My wife Annie sent me an interesting column, written by Kat Eschner for Smithsonian.com. It was about none other than the fantastic military marching music maker himself, John Philip Sousa. The inspiration of the Sousaphone (which everyone knows is the hybrid of a tuba and helicon — what the heck a helicon is, is anybody’s guess) and known by his nickname “The March King,” Sousa created fantastic military marches. Any lover of Monty Python has listened to his “Liberty Bell” march, which is stirring and able to make the most sedentary of humans stand up straight and start stepping.
In an essay titled “The Menace of Mechanical Music,” which he wrote for Appleton Magazine in 1906, Sousa laments this horrible new era, the era of recorded music. He sees that recorded music will take away the feeling of community, creativity and class. Anyone watching a DJ gyrate at a wedding can see that his prediction has, alas, come true. In the essay, Sousa states that mechanical music is “sweeping across the country with the speed of a transient fashion in slang or Panama hats, political war cries, or popular novels” and would form a “substitute for human skill, intelligence and soul.” In other words: “Beware the DJ.” He also was right about political war cries, but that is for another article.
In his essay, Sousa was railing in part about the lack of composer rights, an issue that dogs songwriters to this day.
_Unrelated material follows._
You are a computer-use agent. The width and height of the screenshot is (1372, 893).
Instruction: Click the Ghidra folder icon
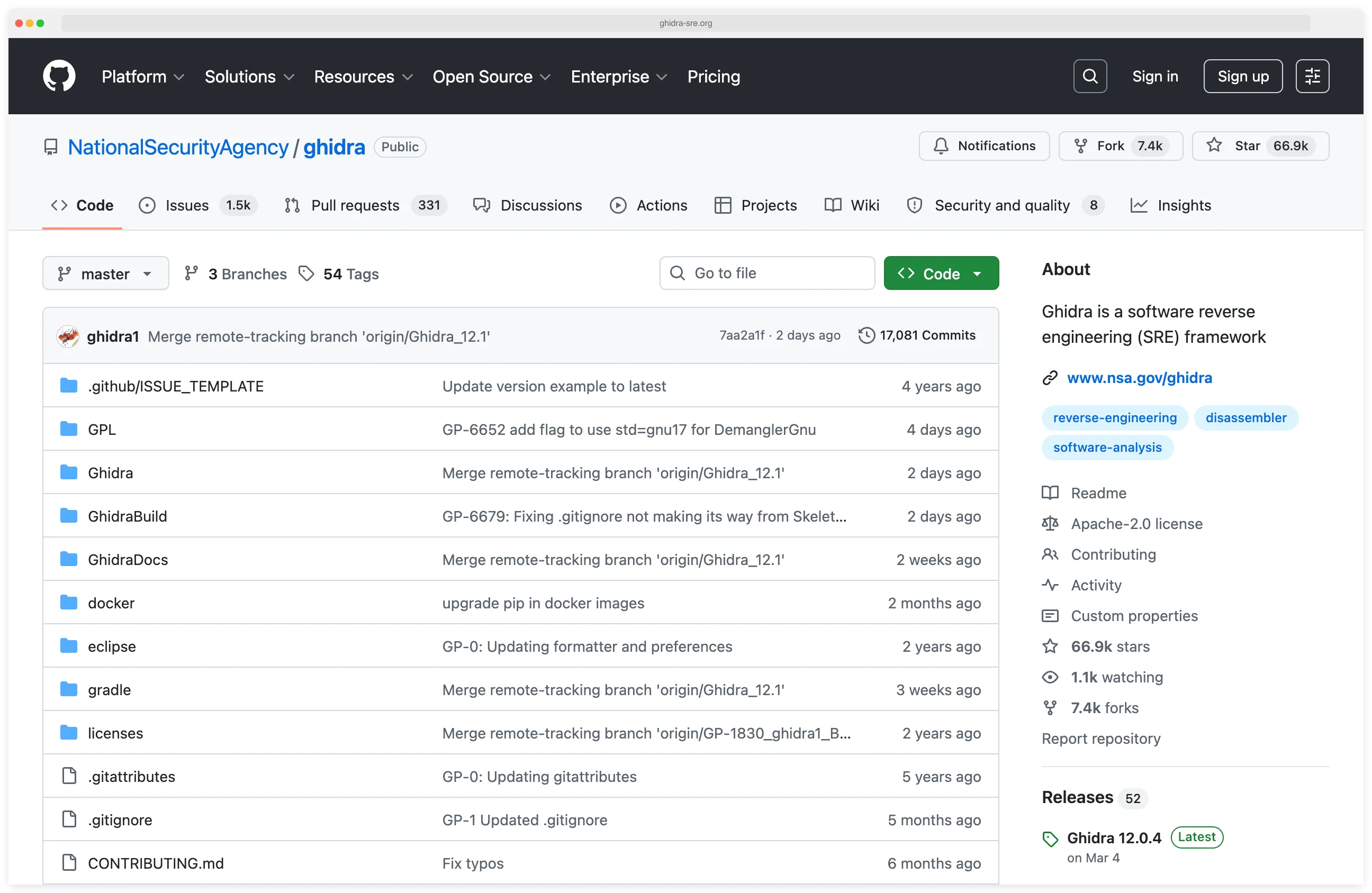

But in a larger sense, before television and the iPhone, Sousa laments the loss of the common man playing an instrument in community.
When the essay was written, in 1906, the phonograph was just starting to take off. Sousa was afraid that it would chip away at the unique “musical mecca” that America had become. He testified to Congress that “these talking machines are going to ruin the artistic development of music in this country. When I was a boy…in front of every house in the summer evenings, you would find young people together singing the songs of the day or old songs. Today you hear these infernal machines going night and day.”
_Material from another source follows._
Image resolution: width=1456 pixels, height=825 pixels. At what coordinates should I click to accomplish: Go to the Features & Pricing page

When I was a boy, my great Uncle Frank reminisced about his youth in 1906 Dubuque, Iowa, when neighbors would do just that, gather at homes to play the piano and sing. Everyone learned the piano because it was a social instrument for entertainment and community. The creation of the phonograph and later devices did not stop music. But it did change community.
What Sousa felt was that the vital and vibrant part of our sense of “we” that centers around community participation would be laid waste by a profusion of technology, and a commercial lack of taste.
In an era when laws have to be created to fine people from texting while crossing the street, the danger of devices does lie in the elimination of community, of literally seeing our neighbor and being in the moment. Why talk to someone when I can text anyone? And why attend a concert when I can watch it on my phone? (Or worse, spend a concert so consumed with trying to capture it on our phones so we can share it to social media rather than actually experience communion with the artist giving their all on stage.) We are now distressed by what is happening halfway around the globe without knowing what is happening halfway down the block.
Sousa also lamented “the general assault on personality in music.” Just watch the CMA awards and you will see he wasn’t too far off the mark. Like devices that are mass produced, taste trends toward vanilla in an effort to accommodate the majority.
So what is the lesson to take away from this? As the holidays approach, get out to see live, original music. Start a house concert series in your home and foster community. Learn an instrument or put the smartphone in the drawer for an hour or two. Encourage your children and grandchildren to pick up an instrument with an eye toward mastering it.
I think Sousa would want us to shake things up, to break the spell that mechanical devices can give us, if we allow them to. Sure, I am grateful for technology and the fact that even ol’ John Philip Sousa was recorded leading his band for me to hear today.
But anyone who has joined Switchback in a cave concert, or jingled keys during a Christmas show, or looked over the hills of Ireland while Brian’s mandolin strums, understands that we are creatures of the moment.
Those moments cannot be recorded. One has to be there, be present and share that moment with others. And sharing those moments together is the ultimate culmination of being alive.